Direct-sales companies offer representatives bonuses and commissions on sales made by their recruits. as well as recruits’ recruits. Some bonuses extend to recruits further down the chain, so that high-level salespersons can earn bonuses worth up to 35% of their team’s sales.

But, as Susan Solovic, chief executive of and small business expert points out,
What happens when all your friends and family sign up beneath you, and now they’re your competitors?
For example, Premier Designs sellers keep 50% of their own revenue, so a recruit would need to sell $500 in product each month to get the same $50 in commission that you could get from $100 worth of sales.

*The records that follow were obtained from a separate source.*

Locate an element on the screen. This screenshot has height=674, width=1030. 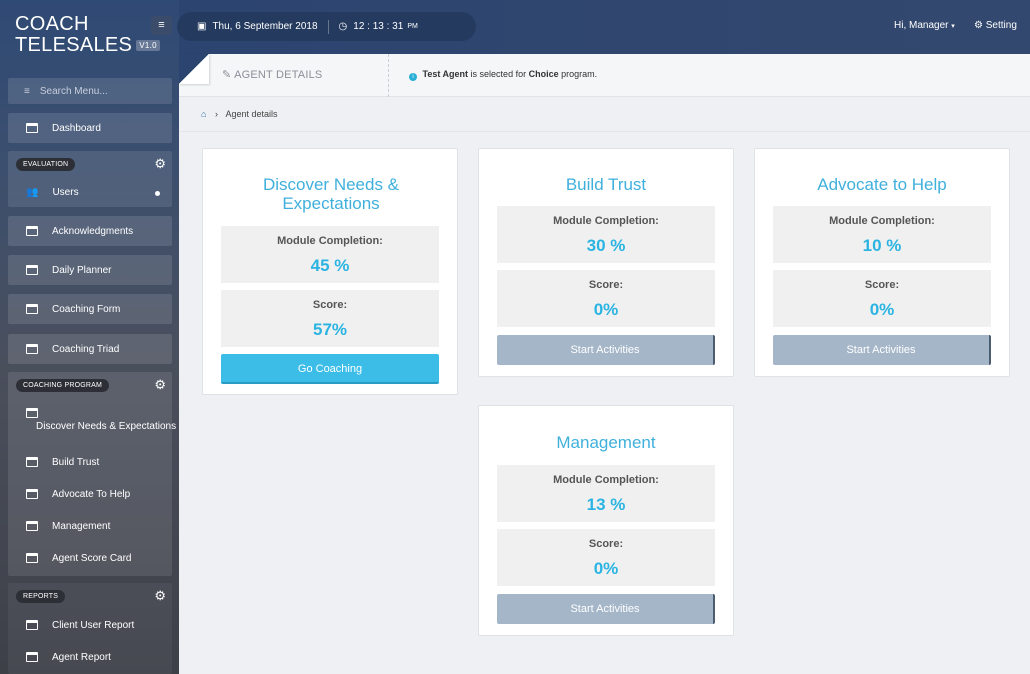
sidebar-item-label: Advocate To Help is located at coordinates (92, 494).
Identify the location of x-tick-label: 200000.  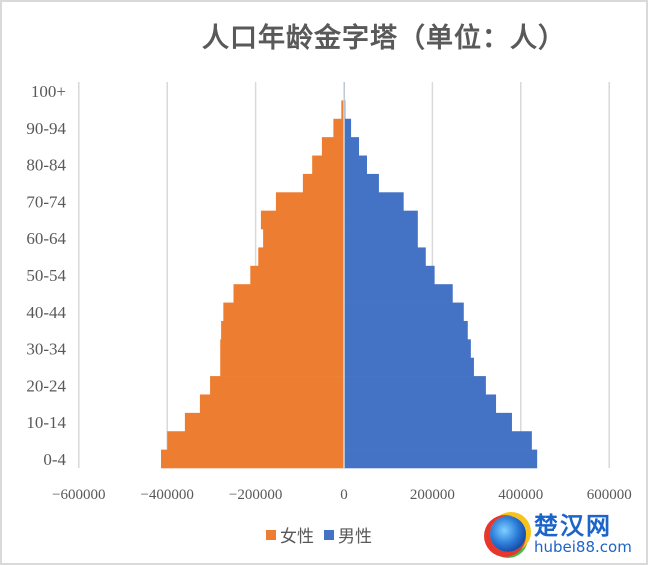
(432, 495).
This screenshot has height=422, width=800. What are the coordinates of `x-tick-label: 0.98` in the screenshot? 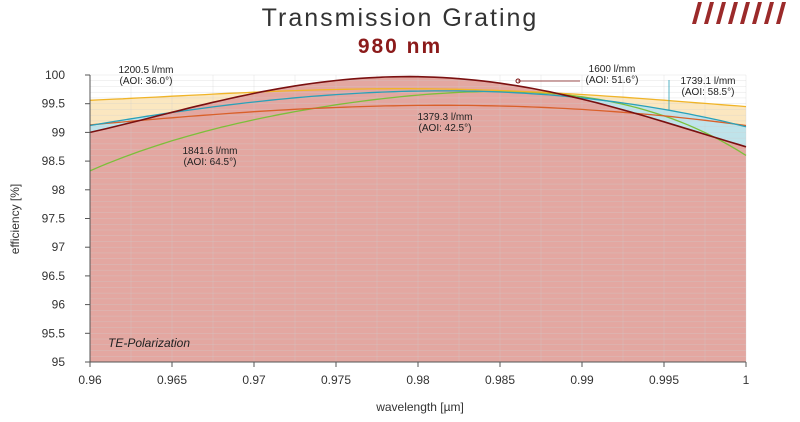 It's located at (418, 380).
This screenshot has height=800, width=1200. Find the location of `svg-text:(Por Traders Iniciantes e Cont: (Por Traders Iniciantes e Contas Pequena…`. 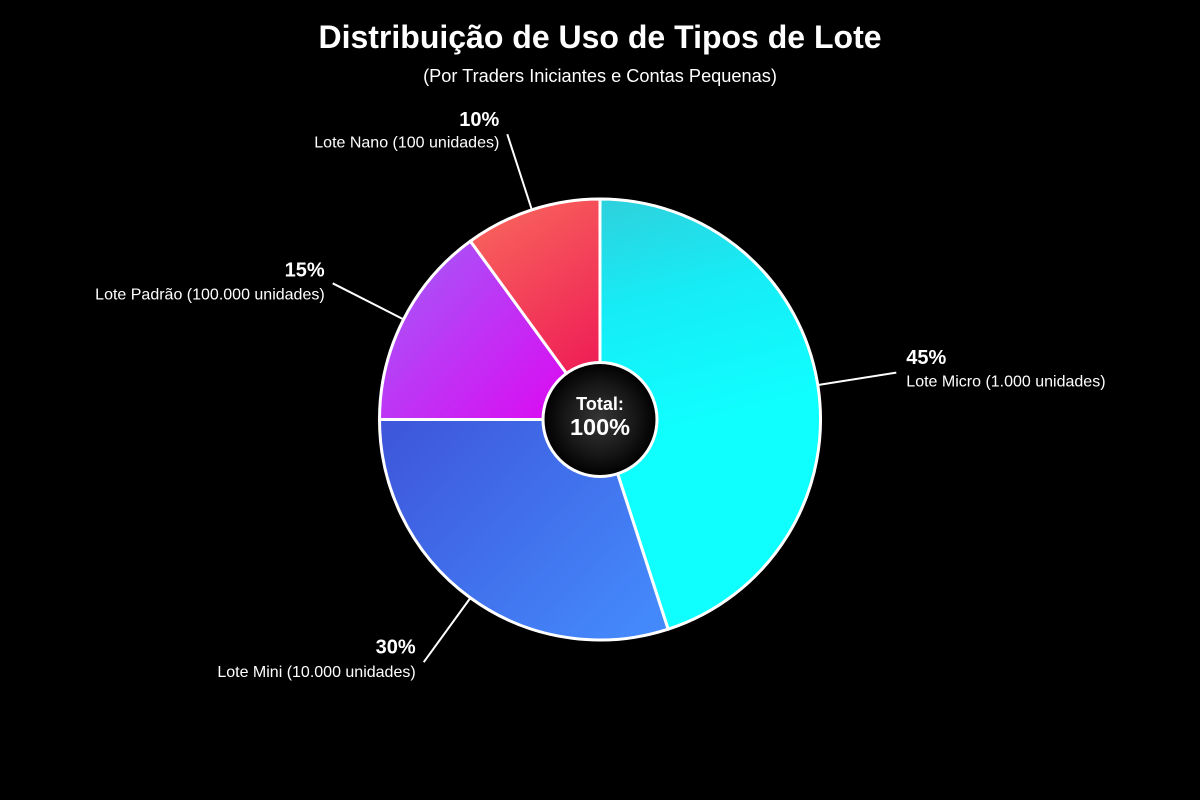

Additionally, the local market may be saturated with other sellers from the same company who have already cornered the market on customers.  There are millions of sellers who are personal acquaintances, or use Facebook or Twitter as sales tools, creating massive pitch overload. Solovic of points out that sellers risk getting blocked or unfriended by their networks:

You have to be very cautious. You get your friends and followers because they trust you, but people find it awkward to be pitched, no matter how good the product is.


Proceed At Your Own Risk

In addition to the daunting odds against success, the product benefits are often exaggerated. The Food and Drug Administration has taken action against direct-sale companies for marketing issues, including faulting Avon’s claims about some of its anti-aging products, which may have veered into drug-marketing territory, violating the Federal Food, Drug and Cosmetic Act.

While other businesses receive similar regulatory scrutiny on quality and marketing, direct-sales companies face an added challenge in being responsible for claims made by their independent contractors, as well as by company materials. If a company is sanctioned, it could be difficult to recoup commissions owed or get refunds for unfilled orders.